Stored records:
BEGIN

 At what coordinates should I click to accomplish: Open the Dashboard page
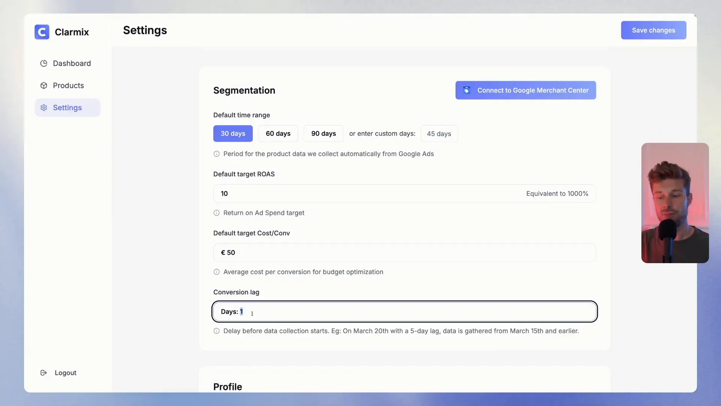[x=72, y=63]
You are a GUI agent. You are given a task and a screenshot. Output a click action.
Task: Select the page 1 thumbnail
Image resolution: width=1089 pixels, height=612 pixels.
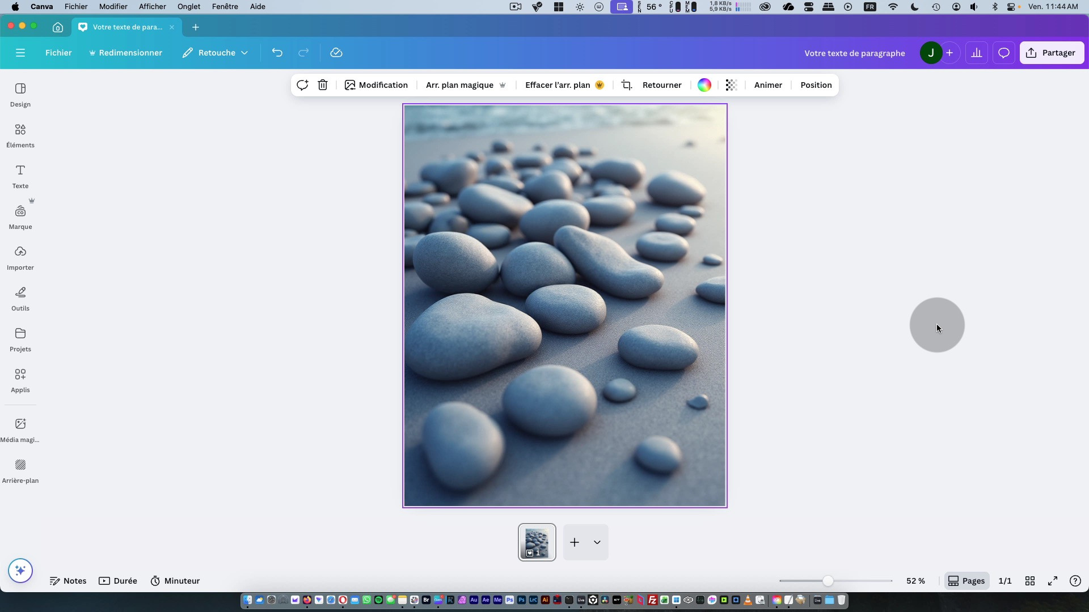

END

(Problem requirements)
Your reply should restate every entry exactly, with the pictures left out.

(Final answer)
 At what coordinates should I click to accomplish: Open the Dashboard page
[x=72, y=63]
You are a GUI agent. You are given a task and a screenshot. Output a click action.
Task: Select the page 1 thumbnail
Image resolution: width=1089 pixels, height=612 pixels.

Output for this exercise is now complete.